● WHAT YOU HAVE TO DO
Restate word for word only the lines running from the one with "Task: Switch units to INCH" to the end of the data, both ends included. Omit any pictures.

● DATA
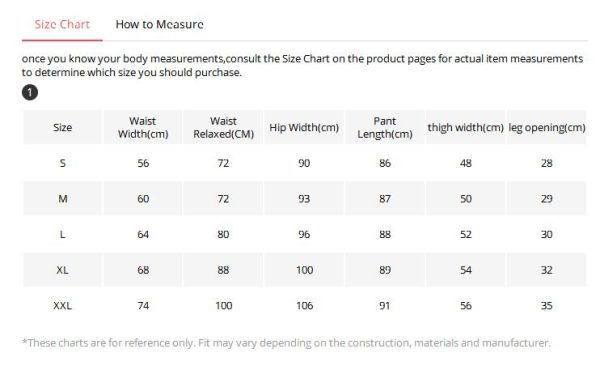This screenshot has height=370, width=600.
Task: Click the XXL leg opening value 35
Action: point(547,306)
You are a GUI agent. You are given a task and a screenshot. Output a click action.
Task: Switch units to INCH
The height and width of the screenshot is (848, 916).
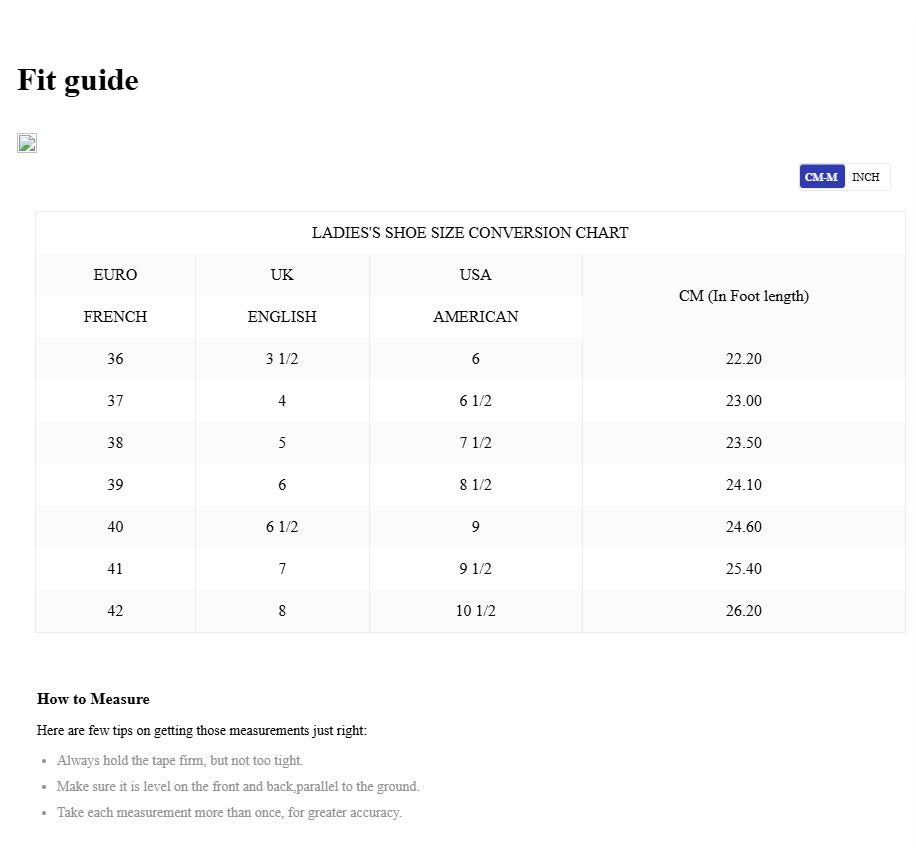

● FINISHED EXERCISE
Task: Switch units to INCH
The height and width of the screenshot is (848, 916).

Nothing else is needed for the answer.